Renny Harlin Talks LEGEND OF THE ANCIENT SWORD, Production And More

Photo: The Hollywood Reporter
Skiptrace helmer Renny Harlin is already underway in China with his latest film, Legend Of The Ancient Sword, following its SIFF 2016 announcement back in June. The film is inspired by Gamebar's popular 2010 3D role-playing game, developed by Shanghai Aurogon with a plot that centers on a young boy who survives a village massacre and is taught the mystical ways of the sword, thus meeting new allies on his journey toward vengeance, and the possible reunion with his mother.
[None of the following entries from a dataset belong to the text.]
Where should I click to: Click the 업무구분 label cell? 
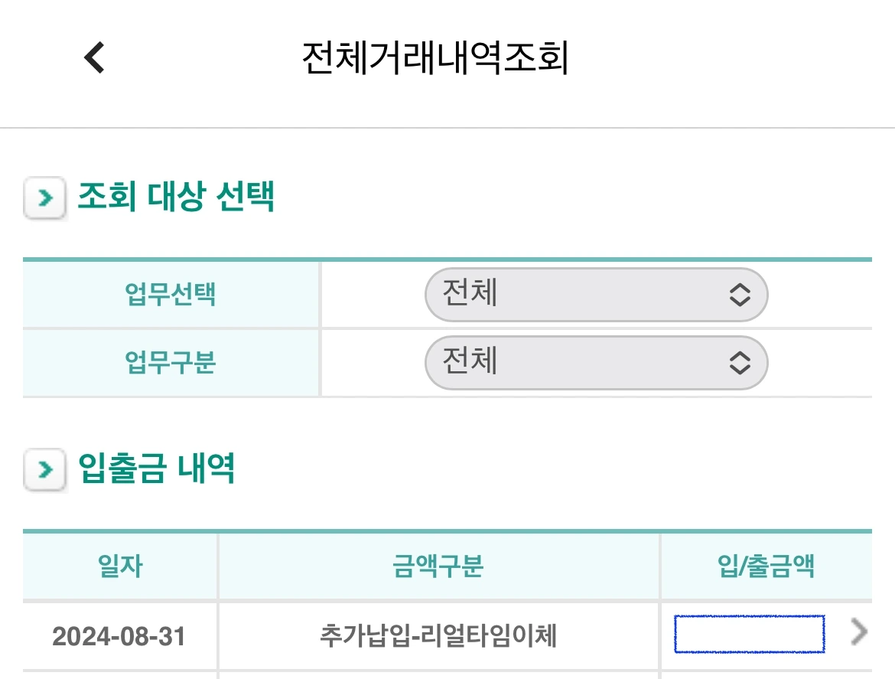(170, 363)
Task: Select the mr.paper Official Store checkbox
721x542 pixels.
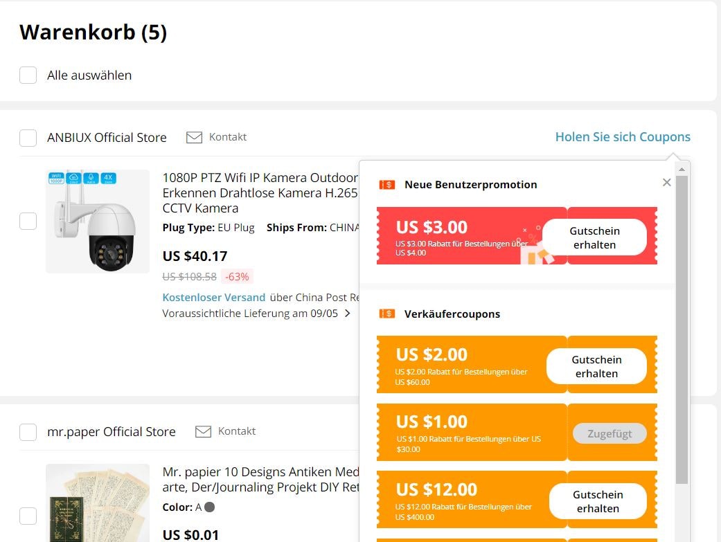Action: pyautogui.click(x=28, y=432)
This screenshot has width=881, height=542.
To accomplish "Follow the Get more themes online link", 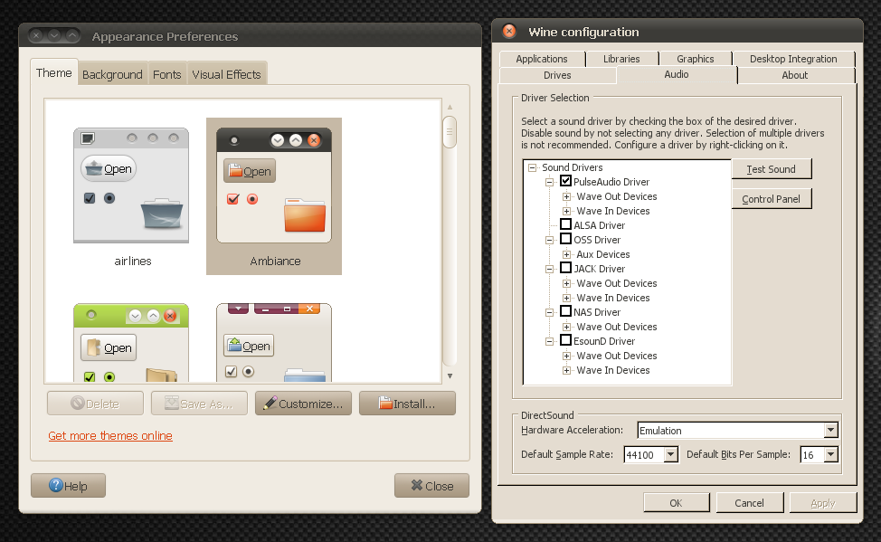I will point(109,435).
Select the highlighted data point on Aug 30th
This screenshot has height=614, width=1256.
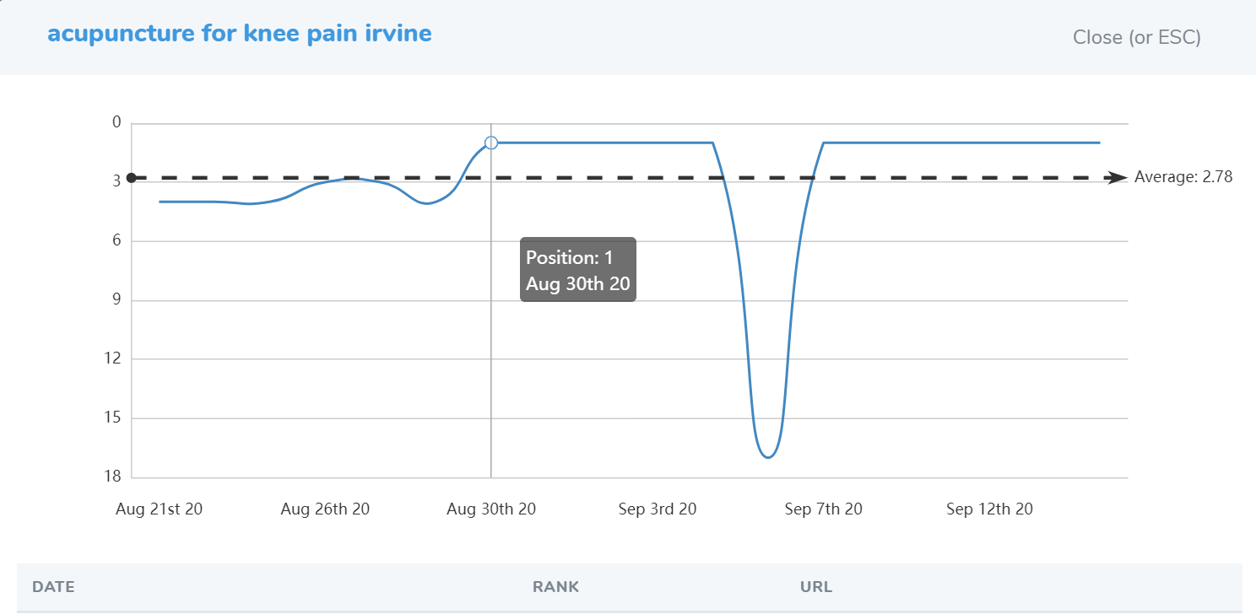pos(490,143)

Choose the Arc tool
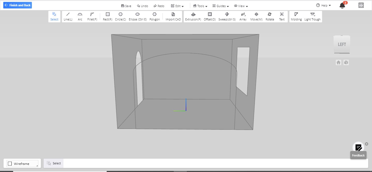point(80,16)
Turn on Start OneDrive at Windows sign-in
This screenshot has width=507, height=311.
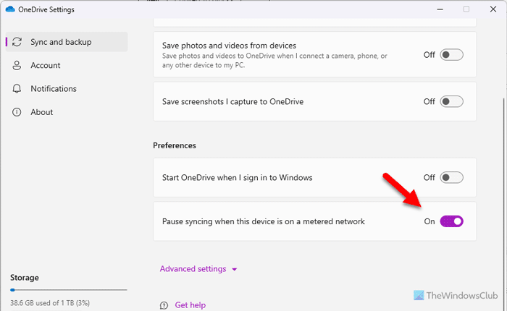(451, 177)
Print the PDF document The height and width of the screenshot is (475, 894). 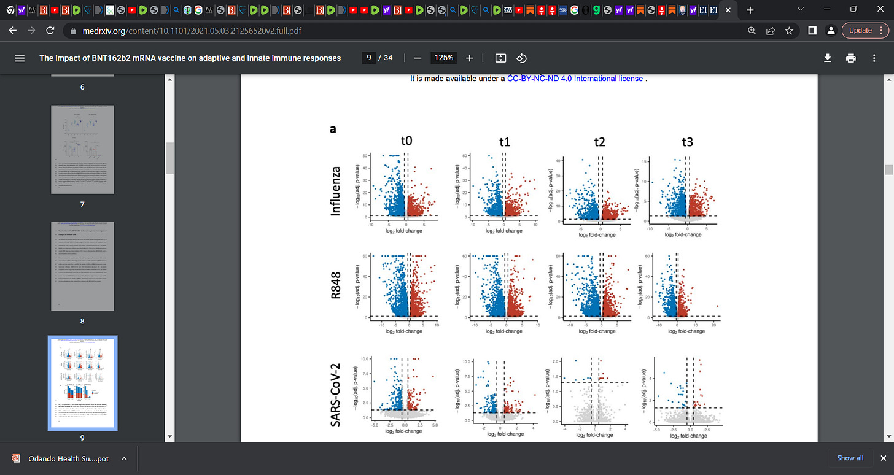pos(850,58)
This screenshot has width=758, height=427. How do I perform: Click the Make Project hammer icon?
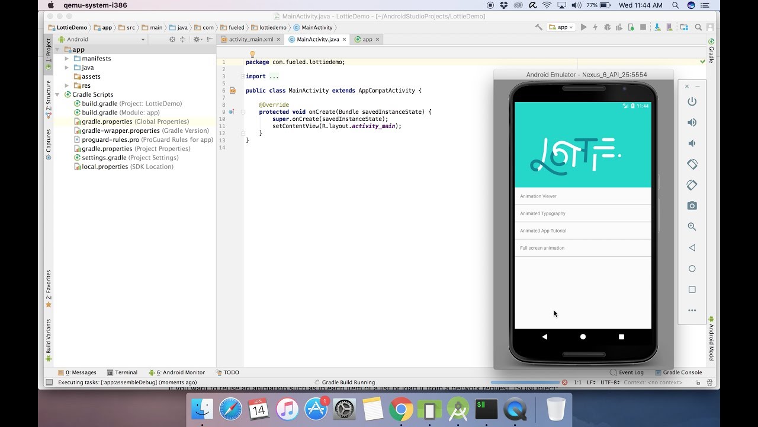(x=538, y=27)
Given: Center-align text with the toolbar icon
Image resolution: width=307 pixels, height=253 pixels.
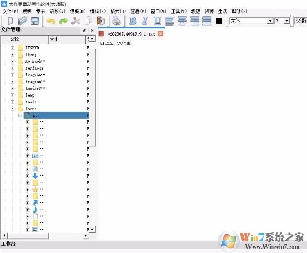Looking at the screenshot, I should (182, 21).
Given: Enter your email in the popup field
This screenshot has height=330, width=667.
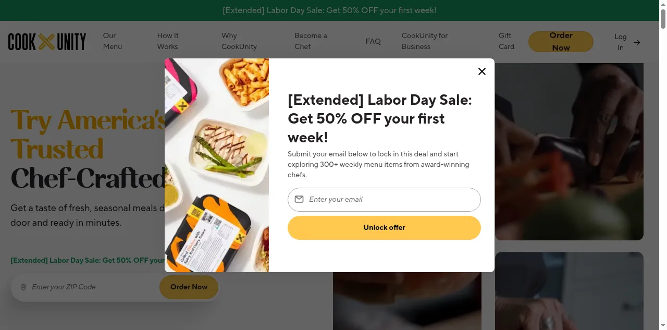Looking at the screenshot, I should [391, 200].
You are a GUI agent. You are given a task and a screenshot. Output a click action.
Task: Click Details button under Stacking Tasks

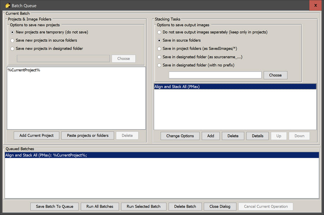pyautogui.click(x=257, y=136)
Alibaba Pictures Group is behind financing and production of the film which Harlin described at the time as a "big, epic fantasy adventure" with the goal of integrating both work spaces of Hollywood and China to help bolster action, VFX and production value in general. With cameras now rolling and official casting announcments to begin in due time, it's only now that onlookers and readers of the press are getting a small view of filmmaking life for Harlin who spoke to The Hollywood Reporter, following an in-depth analysis of what he's observed in adapting to life in China, as well as the cultural differences between life in China and the U.S.:
For Legend of the Ancient Sword, the project I'm currently working on with Alibaba, we're going full speed ahead and we'll be shooting seven days a week until Chinese New Year in February. This is the Chinese system — no day off, and no overtime pay — because they pay crew a monthly salary and they work as much as they can. It's grueling, but that's how it's done. If you're in their system, you have to accept the challenge and always be gracious. 
I've heard these stories about big U.S.-China co-productions that have had really high-class catering by Beijing standards, but still the Hollywood crew will be like, "we're not going to eat this crap." Whereas the Chinese crew are, like, "we've never had such luxurious food on any production!" That kind of thing can really erode the sense of collaboration and teamwork.
Much of the interview delves into what led Harlin to expand his Midnight Sun banner through Beijing, his take on China's box office prospects and the likelihood of other Westerners relocating as he as, in addition to the challenges of filmmaking in China, and more. Apart from that, we'll see what happens and what rolls out in casting and other production news from now through the film's wrap in the next three months.